## Do this
Render the material from the line containing "Click the Hi" through the line containing "Action: 447,95", inclusive, as a Markdown table with the columns Row and Text, numbering each line and omitting blank lines.

== The input ==

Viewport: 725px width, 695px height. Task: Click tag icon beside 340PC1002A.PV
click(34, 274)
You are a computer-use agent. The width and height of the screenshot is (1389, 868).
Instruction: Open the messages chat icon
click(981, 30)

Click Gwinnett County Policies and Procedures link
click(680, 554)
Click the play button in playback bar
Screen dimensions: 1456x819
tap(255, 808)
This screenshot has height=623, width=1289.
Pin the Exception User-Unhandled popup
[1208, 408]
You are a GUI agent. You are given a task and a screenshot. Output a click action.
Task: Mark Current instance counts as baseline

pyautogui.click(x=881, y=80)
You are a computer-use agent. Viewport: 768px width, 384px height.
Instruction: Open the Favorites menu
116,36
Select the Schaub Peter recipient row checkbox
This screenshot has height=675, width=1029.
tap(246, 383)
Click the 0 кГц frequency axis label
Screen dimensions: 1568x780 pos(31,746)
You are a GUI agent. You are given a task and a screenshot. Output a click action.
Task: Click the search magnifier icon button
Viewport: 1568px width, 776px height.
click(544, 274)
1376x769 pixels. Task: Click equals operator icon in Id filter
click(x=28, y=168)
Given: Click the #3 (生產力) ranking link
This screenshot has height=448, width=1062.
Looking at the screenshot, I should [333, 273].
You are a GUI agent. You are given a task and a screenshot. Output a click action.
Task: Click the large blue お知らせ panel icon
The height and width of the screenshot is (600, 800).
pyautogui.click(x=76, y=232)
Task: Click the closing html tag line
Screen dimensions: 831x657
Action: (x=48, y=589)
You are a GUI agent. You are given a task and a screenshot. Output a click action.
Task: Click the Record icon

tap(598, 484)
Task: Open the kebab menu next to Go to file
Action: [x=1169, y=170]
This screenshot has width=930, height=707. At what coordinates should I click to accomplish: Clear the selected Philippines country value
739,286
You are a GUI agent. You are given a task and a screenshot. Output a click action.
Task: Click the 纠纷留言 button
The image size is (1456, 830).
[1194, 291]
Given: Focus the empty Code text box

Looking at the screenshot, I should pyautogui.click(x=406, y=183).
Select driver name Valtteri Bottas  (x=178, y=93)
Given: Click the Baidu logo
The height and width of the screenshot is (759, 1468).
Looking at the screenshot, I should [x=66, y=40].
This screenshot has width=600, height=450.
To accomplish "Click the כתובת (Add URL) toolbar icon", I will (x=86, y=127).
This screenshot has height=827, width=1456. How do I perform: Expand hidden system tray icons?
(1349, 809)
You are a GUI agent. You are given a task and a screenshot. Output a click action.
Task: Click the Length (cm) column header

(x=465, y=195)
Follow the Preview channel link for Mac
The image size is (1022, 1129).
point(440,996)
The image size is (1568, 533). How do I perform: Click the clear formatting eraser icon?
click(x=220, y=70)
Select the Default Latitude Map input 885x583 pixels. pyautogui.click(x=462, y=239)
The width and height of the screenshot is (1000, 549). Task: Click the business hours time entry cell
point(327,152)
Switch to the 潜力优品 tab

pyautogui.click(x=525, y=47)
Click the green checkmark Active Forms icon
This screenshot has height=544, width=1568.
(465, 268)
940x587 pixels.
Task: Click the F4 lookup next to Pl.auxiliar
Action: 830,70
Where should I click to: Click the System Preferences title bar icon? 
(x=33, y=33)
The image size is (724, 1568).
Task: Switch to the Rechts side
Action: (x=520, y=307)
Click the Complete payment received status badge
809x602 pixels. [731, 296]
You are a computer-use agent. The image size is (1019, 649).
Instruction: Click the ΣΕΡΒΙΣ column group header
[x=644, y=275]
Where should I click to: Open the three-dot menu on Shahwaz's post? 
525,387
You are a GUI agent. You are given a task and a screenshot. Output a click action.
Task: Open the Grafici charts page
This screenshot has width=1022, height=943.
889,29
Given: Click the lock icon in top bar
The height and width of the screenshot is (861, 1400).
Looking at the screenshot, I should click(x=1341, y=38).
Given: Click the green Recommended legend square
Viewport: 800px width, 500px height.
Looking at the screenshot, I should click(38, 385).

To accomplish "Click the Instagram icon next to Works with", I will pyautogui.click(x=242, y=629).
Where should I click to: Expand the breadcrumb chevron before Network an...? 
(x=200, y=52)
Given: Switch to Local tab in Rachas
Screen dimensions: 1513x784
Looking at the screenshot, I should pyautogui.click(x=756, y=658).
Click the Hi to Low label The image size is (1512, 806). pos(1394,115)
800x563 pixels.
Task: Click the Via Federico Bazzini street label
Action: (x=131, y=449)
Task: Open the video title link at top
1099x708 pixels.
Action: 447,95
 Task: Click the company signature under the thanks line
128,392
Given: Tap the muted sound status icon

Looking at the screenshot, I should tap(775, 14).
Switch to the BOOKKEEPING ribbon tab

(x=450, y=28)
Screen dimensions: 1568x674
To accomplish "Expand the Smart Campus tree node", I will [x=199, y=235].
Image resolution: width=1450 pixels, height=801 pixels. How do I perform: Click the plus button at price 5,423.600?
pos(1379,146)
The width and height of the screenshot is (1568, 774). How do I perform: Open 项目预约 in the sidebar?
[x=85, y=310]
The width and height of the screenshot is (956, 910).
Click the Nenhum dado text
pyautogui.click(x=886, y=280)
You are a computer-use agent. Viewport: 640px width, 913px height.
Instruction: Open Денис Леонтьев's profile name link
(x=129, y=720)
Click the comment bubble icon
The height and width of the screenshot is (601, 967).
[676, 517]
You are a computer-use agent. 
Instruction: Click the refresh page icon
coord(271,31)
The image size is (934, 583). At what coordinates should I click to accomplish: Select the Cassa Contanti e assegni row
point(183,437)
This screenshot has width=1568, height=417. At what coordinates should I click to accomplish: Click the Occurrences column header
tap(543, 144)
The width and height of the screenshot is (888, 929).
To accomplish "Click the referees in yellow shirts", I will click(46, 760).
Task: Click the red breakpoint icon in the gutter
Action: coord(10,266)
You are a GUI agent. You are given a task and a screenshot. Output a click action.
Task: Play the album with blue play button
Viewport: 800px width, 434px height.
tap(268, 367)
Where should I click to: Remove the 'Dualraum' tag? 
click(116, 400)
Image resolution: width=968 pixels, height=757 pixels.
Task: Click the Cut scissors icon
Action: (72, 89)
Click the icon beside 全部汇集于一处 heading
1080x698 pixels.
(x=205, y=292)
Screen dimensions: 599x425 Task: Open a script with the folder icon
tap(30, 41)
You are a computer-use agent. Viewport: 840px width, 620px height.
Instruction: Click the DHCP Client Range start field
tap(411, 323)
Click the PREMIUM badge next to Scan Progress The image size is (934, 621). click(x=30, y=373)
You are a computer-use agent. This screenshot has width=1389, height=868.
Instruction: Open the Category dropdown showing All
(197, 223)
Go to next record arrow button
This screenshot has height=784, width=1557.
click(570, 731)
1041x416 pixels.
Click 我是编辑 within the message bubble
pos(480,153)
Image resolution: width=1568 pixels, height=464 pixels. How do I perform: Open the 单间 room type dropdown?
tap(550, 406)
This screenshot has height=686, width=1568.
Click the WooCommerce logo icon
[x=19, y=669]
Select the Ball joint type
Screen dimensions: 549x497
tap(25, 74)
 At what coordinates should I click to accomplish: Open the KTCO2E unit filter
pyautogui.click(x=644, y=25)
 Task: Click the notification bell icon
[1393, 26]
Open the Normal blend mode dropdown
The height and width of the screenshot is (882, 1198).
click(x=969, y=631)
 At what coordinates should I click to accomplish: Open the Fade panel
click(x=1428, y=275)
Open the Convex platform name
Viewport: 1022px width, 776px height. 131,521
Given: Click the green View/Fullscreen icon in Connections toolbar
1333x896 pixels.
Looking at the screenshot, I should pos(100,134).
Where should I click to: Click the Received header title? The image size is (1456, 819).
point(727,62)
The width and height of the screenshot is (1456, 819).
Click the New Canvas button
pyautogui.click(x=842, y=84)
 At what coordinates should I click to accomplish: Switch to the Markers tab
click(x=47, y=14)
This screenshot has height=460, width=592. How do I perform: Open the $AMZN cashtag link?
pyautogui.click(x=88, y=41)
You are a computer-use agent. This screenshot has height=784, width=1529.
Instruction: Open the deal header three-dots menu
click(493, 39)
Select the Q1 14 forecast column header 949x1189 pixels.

===

## Exercise answer
| Row | Text |
|---|---|
| 1 | Click the Hi to Low label The image size is (1512, 806). pos(1394,115) |
| 2 | 800x563 pixels. |
| 3 | Task: Click the Via Federico Bazzini street label |
| 4 | Action: (x=131, y=449) |
| 5 | Task: Open the video title link at top |
| 6 | 1099x708 pixels. |
| 7 | Action: 447,95 |